Our home in New Kent, Virginia is within a short drive of two wineries. When out-of-state guests visit us, we like to take them to tour one of these companies nursing a process that’s about 8,000 years old. As we previously stated, we’re not wine connoisseurs, nor do we drink alcoholic beverages of any type; but we do cook with it. And we find the history and process of winemaking an interesting subject. For instance, God created winemaking.
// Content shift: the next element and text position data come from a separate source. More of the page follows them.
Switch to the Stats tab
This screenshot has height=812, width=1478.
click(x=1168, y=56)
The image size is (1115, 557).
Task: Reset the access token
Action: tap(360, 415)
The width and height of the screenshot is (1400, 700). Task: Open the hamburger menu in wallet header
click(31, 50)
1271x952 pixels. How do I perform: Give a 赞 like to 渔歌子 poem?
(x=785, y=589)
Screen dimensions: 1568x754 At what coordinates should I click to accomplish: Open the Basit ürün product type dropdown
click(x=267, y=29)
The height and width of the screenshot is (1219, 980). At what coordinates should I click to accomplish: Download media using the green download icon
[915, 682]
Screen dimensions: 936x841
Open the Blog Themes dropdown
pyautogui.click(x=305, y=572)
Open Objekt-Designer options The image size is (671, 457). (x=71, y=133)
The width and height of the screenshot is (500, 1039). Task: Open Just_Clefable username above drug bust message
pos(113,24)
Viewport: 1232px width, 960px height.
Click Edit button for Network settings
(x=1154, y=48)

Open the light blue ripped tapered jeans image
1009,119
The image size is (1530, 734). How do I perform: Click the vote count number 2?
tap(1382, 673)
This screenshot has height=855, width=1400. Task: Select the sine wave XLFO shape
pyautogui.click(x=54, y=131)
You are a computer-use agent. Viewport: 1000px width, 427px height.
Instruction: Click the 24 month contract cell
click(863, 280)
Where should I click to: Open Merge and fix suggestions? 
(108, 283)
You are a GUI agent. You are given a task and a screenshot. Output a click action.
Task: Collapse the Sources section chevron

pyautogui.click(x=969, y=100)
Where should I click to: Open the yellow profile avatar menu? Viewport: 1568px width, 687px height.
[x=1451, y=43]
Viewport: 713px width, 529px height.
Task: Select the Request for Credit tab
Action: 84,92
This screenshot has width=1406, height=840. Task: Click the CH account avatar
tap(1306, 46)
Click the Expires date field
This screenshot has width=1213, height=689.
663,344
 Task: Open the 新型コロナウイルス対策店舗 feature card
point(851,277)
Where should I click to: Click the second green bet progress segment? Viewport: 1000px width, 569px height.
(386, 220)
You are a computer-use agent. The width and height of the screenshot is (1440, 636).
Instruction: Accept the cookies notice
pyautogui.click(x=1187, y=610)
Take a deep breath and relax. When God designed the grape, He impregnated the skins with a microorganism known as yeast. This microorganism occurs naturally on every single grape that ever grew on a vine — and it’s the key ingredient needed to jumpstart the fermentation process, which produces wine from plain juice. So, if you crush grapes and leave the juice to it’s own devices, sooner or later the fruit sugars will ferment to alcohol! Hence, it was inevitable that God’s people discovered a process that God in His wisdom engineered.
Grapes are an excellent source of antioxidants, and regular consumption of the fruit may yield several potential health benefits, such as the prevention of cancer, heart disease, and high blood pressure. But wine made from grapes seems to intensify these health benefits, and its alcohol content has a medicinal affect. In fact, the Apostle Paul, instructed his protege Timothy to “Stop drinking only water, and use a little wine because of your stomach and frequent illnesses.” (1 Timothy 5:23 NIV) No doubt, the stress of shepherding a sometimes contrary congregation was beginning to take a toll on Timothy in the form of an upset stomach, and a little wine can be soothing. Note, however, the keywords a little!
As with several other wonderful things created by God, many people have abused alcohol and reaped the destructive effects of doing so; but God actually intended wine to be a comfort. Psalm 104:14-15 declares, “You make wine to cheer human hearts, olive oil to make faces shine, and bread to strengthen human hearts.” (GW) The fermented drink was consumed during all of “The Feasts of the Lord” (Leviticus 23:1-2) which most people now refer to as specifically Jewish holidays. And Jesus made it the object of His first public miracle when He turned water into wine at a wedding feast.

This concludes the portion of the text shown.